So where do we draw the line between business-as-usual political fearmongering and dangerous populism without restraint?

Politician is a person, who wants power and pretends to be anyone and anything to get it. A populist is the politician with the least inhibitions. 

There is a continuous scale ranging from a politician innocently picking his own battles (i.e. distracting from the real problems by bringing up new ones that he looks best while tackling) – to an uninhibited populist, creating monsters in order to become one.

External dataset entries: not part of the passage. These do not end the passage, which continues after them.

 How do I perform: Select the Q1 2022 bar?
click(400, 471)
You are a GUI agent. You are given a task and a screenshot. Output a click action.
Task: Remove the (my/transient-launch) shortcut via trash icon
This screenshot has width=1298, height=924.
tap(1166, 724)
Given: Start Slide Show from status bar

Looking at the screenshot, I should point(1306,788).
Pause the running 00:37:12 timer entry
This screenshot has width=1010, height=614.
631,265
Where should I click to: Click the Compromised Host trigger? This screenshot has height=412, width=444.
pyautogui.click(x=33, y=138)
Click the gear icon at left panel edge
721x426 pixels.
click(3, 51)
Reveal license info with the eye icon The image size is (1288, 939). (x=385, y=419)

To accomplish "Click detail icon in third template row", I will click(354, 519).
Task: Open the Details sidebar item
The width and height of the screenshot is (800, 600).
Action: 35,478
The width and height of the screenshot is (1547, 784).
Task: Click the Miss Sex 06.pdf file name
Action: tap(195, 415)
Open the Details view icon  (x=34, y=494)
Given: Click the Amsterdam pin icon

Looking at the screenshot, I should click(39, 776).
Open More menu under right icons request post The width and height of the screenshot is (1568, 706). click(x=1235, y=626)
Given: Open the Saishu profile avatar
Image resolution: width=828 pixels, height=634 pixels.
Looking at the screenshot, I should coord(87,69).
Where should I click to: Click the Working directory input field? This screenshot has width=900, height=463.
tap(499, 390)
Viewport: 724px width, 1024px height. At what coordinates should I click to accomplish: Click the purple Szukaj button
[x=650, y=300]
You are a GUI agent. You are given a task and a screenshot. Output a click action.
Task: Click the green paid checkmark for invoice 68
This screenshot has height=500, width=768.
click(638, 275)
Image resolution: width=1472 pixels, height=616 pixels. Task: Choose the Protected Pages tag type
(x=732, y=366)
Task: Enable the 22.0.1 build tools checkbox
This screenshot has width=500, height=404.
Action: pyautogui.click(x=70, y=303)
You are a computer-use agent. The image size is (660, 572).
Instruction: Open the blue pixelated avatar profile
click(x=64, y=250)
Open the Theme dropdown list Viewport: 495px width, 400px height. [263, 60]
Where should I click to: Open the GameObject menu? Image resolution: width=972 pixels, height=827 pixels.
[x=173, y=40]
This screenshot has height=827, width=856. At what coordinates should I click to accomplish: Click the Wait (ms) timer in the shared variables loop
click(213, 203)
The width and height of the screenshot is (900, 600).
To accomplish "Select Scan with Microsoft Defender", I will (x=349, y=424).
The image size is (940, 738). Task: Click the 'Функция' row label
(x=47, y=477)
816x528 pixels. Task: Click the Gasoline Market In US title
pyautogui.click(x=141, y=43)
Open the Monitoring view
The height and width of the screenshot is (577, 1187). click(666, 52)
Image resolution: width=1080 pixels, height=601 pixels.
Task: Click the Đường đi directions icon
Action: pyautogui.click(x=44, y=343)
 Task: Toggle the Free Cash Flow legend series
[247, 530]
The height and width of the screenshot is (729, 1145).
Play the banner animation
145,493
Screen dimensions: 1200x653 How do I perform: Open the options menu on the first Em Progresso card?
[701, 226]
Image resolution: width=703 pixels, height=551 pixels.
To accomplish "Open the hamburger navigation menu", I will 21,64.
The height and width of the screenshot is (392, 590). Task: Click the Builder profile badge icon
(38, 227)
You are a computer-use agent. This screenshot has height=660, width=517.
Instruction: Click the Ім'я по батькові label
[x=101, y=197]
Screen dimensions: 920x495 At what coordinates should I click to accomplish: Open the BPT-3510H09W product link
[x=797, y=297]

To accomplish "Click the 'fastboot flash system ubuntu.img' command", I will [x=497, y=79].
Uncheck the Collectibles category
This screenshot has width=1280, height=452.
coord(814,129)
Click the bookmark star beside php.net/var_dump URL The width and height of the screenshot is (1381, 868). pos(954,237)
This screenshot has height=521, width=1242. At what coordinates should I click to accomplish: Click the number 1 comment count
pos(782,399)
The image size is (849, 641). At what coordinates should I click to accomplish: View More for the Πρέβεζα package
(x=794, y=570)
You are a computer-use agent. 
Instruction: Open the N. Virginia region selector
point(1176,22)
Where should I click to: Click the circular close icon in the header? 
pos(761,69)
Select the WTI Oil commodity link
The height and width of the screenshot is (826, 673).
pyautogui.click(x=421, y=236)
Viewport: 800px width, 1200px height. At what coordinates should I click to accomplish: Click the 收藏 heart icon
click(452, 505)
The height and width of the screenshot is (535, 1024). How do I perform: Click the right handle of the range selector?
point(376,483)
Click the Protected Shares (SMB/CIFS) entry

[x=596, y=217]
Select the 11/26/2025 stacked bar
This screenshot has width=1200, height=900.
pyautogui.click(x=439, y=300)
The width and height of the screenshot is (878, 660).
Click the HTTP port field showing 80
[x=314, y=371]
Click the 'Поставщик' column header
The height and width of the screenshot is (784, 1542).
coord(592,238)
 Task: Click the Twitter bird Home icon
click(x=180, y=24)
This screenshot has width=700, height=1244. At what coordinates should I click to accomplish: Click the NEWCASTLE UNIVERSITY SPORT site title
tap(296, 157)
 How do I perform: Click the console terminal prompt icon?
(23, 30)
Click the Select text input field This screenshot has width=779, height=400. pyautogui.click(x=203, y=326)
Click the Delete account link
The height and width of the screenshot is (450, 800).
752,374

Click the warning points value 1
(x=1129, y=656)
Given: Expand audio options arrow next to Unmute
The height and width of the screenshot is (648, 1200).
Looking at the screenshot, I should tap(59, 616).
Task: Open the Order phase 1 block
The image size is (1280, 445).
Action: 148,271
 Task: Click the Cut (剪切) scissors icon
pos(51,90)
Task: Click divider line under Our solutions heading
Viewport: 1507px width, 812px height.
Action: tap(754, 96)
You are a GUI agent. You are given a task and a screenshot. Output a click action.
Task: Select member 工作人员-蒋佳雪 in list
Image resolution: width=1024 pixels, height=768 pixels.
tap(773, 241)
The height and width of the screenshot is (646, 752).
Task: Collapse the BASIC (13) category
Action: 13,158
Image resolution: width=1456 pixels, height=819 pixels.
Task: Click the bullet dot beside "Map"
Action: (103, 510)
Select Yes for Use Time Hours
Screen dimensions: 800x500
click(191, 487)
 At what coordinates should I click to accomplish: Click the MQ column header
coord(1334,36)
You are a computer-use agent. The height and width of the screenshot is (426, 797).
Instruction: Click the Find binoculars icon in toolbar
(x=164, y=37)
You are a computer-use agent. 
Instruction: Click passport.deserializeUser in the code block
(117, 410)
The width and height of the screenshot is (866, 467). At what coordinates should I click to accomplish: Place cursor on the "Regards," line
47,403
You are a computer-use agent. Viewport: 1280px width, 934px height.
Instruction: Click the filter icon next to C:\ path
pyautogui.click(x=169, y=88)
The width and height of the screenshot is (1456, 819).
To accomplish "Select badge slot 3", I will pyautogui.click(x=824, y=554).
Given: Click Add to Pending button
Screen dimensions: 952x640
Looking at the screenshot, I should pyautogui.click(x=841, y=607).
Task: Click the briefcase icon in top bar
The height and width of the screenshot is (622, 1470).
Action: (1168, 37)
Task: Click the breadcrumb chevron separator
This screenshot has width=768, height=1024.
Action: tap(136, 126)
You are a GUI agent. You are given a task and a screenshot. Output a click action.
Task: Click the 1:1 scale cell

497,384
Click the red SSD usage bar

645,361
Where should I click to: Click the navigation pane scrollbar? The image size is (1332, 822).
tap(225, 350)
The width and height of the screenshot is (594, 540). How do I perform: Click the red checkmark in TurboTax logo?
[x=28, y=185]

Because the logical end game of a populist is to become the threat himself

Pandering to fear is rightly a staple of populism-research. But it is not just populists who apply this tactic – they only drive it to its extreme. Every politician uses fear to a certain degree. In fact, the legitimacy of the state is built on preparing for threats. A politician, by definition, must appeal to fear – even if it’s only vague and distant, like the uncertainty of old age.

Whether a politician or a policy is populistic can therefore be a matter of degrees. Refraining from populism is a question of self-moderation.

Political elites have a responsibility because the emotions, feelings, traits and vices they choose to appeal to become legitimised in political discourse. If they feed fear – it will grow. If they feed envy – it will become a legitimate vice. If they suggest that citizens are helpless in dealing with threats – they will be.

So what is populism?

Populism is appealing to and stoking fear and the sense of helplessness.

Anything you subsidize, legitimise, pamper or appease – will eventually grow. Weakness, inability, offence seeking are cases in point. A system designed to help the weak, disabled or shelter the easily hurt is also a system inadvertently favouring these people in a way. And thus create an incentive. When finding offence is rewarded by attention and political power – it grows. So does fear and helplessness in the face of (real or imaginary) threats.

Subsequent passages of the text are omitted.